**Dataset entries**
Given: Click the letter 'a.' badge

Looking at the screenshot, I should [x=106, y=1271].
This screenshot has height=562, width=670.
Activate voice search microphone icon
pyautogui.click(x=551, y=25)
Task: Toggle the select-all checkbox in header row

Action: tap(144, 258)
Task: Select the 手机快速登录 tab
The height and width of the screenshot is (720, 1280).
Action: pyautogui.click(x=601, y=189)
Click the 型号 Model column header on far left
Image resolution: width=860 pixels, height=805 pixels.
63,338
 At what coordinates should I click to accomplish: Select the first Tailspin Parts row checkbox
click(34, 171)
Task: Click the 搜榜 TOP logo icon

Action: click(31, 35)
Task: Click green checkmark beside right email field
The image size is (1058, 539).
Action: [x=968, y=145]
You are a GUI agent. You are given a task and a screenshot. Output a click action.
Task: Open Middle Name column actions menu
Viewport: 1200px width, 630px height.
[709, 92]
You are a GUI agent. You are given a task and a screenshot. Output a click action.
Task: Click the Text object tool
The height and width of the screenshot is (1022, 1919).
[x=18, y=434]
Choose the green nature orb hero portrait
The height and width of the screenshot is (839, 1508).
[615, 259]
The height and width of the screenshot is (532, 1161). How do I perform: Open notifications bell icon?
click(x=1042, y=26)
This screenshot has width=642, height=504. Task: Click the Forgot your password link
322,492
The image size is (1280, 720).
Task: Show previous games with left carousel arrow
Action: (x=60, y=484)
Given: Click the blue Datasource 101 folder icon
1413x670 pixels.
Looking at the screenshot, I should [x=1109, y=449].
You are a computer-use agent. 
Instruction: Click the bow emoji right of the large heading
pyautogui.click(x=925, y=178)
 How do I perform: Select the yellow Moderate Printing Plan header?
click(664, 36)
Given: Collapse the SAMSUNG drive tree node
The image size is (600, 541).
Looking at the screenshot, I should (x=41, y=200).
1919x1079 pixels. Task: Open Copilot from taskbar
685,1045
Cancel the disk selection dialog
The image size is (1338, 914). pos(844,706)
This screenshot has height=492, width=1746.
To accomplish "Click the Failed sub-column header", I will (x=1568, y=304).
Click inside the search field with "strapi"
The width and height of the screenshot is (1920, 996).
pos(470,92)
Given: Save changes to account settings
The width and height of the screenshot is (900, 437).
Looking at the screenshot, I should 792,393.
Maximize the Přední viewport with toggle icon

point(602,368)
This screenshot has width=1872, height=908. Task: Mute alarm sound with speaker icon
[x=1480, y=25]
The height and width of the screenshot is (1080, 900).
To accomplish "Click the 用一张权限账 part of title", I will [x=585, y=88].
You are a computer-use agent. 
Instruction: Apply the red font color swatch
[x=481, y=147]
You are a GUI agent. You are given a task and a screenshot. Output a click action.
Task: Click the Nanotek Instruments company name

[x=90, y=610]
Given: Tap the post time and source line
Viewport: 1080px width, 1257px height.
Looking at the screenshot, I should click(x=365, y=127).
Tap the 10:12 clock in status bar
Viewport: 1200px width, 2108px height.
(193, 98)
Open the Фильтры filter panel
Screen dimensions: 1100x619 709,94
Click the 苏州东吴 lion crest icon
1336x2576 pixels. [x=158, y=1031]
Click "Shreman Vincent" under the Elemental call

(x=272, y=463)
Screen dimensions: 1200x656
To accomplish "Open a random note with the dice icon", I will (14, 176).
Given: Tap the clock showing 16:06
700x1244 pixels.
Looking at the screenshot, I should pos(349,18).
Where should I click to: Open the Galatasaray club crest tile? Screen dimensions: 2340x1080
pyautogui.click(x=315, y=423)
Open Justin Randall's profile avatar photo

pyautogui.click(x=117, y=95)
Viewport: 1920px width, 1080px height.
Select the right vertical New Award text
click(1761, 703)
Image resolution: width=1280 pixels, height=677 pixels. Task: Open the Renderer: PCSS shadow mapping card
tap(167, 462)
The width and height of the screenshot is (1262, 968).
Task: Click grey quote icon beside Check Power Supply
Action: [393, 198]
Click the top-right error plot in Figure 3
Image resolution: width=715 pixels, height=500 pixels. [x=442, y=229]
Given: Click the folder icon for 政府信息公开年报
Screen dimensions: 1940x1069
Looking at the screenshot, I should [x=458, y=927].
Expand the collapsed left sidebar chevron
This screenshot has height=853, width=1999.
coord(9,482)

**Work instructions**
All lines from the one containing "Click the 苏州东吴 lion crest icon" down to the final line above are to be restated word for word; leave out the rest.

**Finished task**
Click the 苏州东吴 lion crest icon
1336x2576 pixels. [x=158, y=1031]
Click "Shreman Vincent" under the Elemental call

(x=272, y=463)
Screen dimensions: 1200x656
To accomplish "Open a random note with the dice icon", I will (14, 176).
Given: Tap the clock showing 16:06
700x1244 pixels.
Looking at the screenshot, I should pos(349,18).
Where should I click to: Open the Galatasaray club crest tile? Screen dimensions: 2340x1080
pyautogui.click(x=315, y=423)
Open Justin Randall's profile avatar photo

pyautogui.click(x=117, y=95)
Viewport: 1920px width, 1080px height.
Select the right vertical New Award text
click(1761, 703)
Image resolution: width=1280 pixels, height=677 pixels. Task: Open the Renderer: PCSS shadow mapping card
tap(167, 462)
The width and height of the screenshot is (1262, 968).
Task: Click grey quote icon beside Check Power Supply
Action: [393, 198]
Click the top-right error plot in Figure 3
Image resolution: width=715 pixels, height=500 pixels. [x=442, y=229]
Given: Click the folder icon for 政府信息公开年报
Screen dimensions: 1940x1069
Looking at the screenshot, I should [x=458, y=927].
Expand the collapsed left sidebar chevron
This screenshot has height=853, width=1999.
coord(9,482)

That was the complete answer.